§ **Excerpted passage**:
------------------------

Actually, the air mass is part of the effect, but a smaller part than you might think. The spring mechanism of the cone suspension and the mass of the cone play a MUCH larger role. However, the volume of air inside the box, behind the speaker is important, not for its mass, but for its volume. A volume of air is also a spring because it can be compressed and decompressed.
The interface between a woofer cone and the air in to which it is supposed to launch an acoustic wave is very miss-matched.
That is to say, that the motor of the woofer, the magnet and coil, is very strong compared to the task of moving the tiny amount of air that is in front of the cone. It would be much better if a speaker had a huge moving surface that was evenly driven, all over, by much less force. This is why some people like electrostatic or planar dynamic speakers. But these methods are more expensive to manufacture and even WAY less efficient than cone speakers.
This is also why I like LOTS of little speakers instead of just a few bigger ones.
The best solution for any loud speaker system is a cone with a big horn on it!
The horn is an acoustic transformer. Just like an electric transformer can convert high voltage at low current into low voltage at high current, so a horn can transform high pressure at small surface area into low pressure at high surface area. The ratio of thrasformer effect comes from the area of the speaker opening compaired to the area of the mouth of the horn. Unfortunately, one horn is only effective for about 2.5 to 3 octaves. So multiple horns are needed to cover the whole 10 octaves. Horn dimensions are relative to acoustic wave lengths as well, so true first-octave horns are bigger than some houses!
There are some really great sounding horn speakers out there that approach 20% efficiency!
The horns I used in one of my designs put out 107dB @ 1W @ 1M. 107 - 120 = -13dB. That's about 1/20 or 5%. Not too bad!
James.

------------------------

§ **Data segment**:
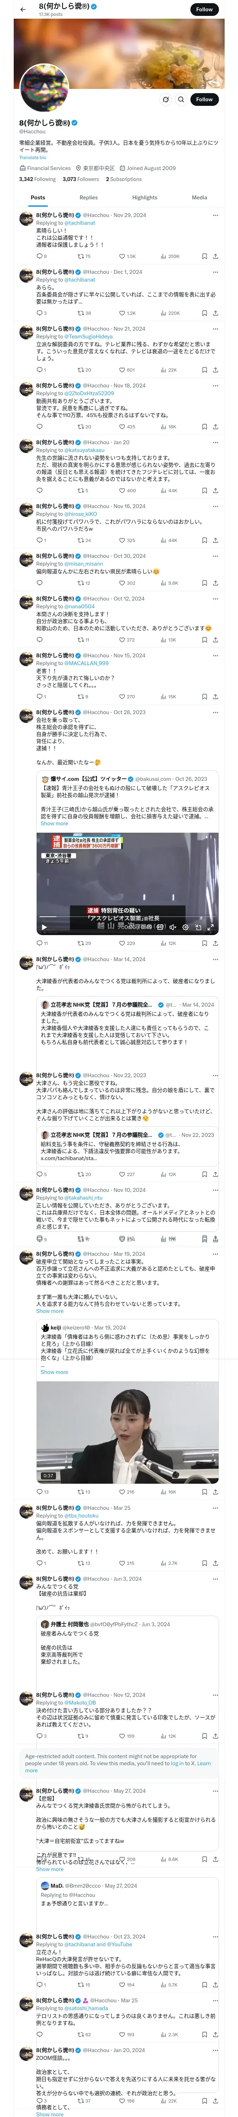Share the Nov 18, 2024 post
Image resolution: width=238 pixels, height=2117 pixels.
(215, 427)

------------------------

§ **Directives**:
[A] List every factor that the first paragraph of the loudspeaker post says plays a role in the effect it describes.
[B] According to the loudspeaker post, over how many octaves is one horn effective?

§ **Solutions to the tasks**:
[A]
- The air mass
- The spring mechanism of the cone suspension
- The mass of the cone
- The volume of air inside the box, behind the speaker

[B] About 2.5 to 3 octaves.